_Exercise details_. Filter these entries down to the lines that hold the word "computer", and show each of them.

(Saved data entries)
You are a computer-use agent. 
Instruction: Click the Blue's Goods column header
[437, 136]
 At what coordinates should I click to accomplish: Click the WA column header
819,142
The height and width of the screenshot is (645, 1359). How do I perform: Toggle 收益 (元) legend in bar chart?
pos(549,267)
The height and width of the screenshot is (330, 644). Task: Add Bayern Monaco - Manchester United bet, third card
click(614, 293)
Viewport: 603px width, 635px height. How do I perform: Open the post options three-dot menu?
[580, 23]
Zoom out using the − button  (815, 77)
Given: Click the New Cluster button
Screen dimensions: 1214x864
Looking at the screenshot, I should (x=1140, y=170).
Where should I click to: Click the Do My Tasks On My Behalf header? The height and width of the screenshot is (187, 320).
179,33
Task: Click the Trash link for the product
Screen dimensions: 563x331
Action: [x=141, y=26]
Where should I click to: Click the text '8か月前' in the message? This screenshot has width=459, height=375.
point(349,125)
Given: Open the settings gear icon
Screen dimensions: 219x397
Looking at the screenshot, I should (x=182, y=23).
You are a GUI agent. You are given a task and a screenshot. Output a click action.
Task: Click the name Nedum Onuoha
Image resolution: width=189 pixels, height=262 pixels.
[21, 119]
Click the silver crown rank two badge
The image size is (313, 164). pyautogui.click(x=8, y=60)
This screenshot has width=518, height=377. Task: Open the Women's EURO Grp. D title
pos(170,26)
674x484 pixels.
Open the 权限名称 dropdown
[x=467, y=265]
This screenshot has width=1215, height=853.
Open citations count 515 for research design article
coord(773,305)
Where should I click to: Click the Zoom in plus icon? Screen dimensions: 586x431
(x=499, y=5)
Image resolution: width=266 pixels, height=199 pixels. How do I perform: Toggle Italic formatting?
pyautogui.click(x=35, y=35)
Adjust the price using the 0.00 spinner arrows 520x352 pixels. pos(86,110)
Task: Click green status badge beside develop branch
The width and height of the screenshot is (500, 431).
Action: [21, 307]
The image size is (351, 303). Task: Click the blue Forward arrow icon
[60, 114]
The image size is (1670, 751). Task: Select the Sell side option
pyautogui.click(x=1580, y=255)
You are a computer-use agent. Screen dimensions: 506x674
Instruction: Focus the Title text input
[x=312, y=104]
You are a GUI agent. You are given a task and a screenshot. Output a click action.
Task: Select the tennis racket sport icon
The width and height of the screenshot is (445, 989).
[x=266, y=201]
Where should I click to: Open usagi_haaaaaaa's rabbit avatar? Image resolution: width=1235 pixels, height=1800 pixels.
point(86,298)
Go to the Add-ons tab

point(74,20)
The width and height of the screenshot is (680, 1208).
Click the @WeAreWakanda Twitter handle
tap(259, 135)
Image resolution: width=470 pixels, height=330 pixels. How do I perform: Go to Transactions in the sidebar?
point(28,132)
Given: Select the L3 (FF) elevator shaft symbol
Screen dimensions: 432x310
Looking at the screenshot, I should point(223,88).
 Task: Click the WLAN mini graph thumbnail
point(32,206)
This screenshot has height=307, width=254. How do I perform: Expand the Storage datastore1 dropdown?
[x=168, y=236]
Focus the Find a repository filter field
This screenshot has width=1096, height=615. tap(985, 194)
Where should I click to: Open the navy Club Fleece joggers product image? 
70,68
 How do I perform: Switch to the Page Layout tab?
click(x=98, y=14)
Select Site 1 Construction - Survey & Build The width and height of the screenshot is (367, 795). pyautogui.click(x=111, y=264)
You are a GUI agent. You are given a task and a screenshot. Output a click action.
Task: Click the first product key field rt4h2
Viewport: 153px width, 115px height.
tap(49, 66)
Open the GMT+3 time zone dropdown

_Result for this exercise_.
You are a computer-use agent. 
You are a computer-use agent. Screen dimensions: 506x674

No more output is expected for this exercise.